• [DESCRIPTION OF THE TASK] List each line of the material below that contains the word "Where".
********************
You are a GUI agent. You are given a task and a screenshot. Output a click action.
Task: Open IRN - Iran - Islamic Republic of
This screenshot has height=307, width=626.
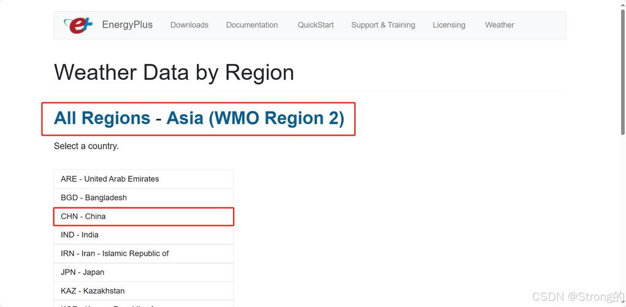tap(143, 254)
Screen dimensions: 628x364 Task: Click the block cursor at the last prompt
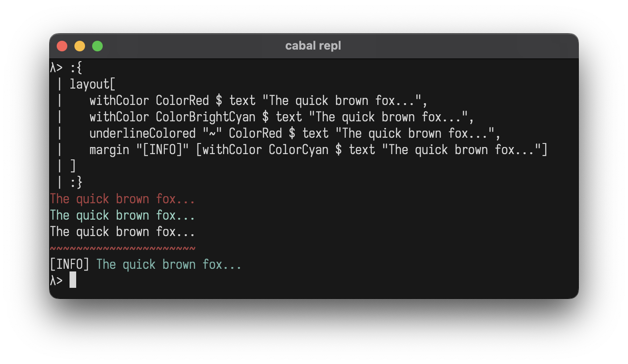click(x=73, y=280)
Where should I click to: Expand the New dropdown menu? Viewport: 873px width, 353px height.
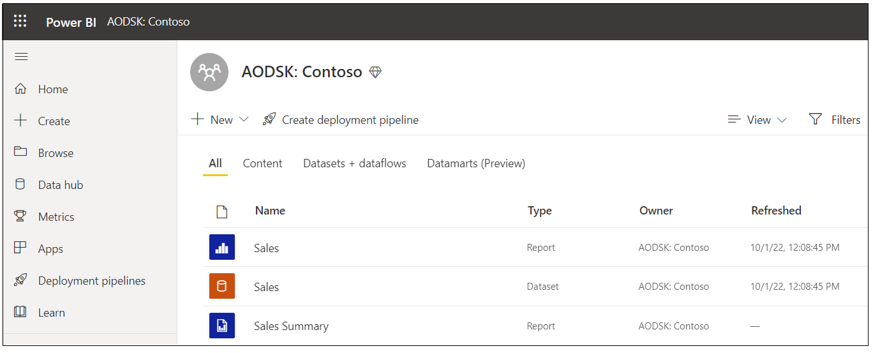coord(221,119)
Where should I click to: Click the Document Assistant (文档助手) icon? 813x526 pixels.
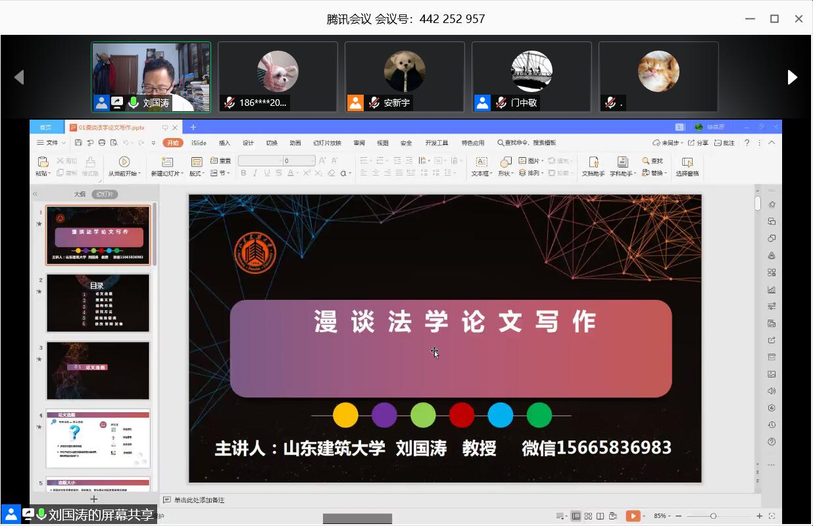tap(593, 162)
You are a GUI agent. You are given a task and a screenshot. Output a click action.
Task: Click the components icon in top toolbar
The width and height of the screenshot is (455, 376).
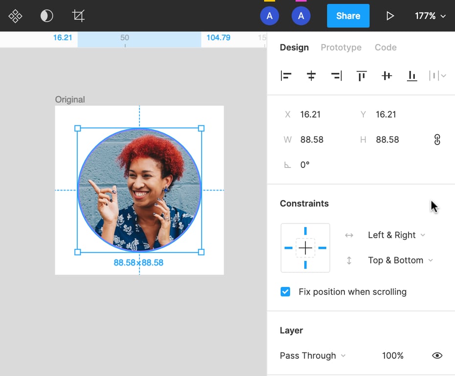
********************
• [WRITTEN ANSWER]
Where should I click to: Expand the New dropdown menu? Viewport: 873px width, 353px height.
Where should I click to: Click the Document Assistant (文档助手) icon? 813x526 pixels.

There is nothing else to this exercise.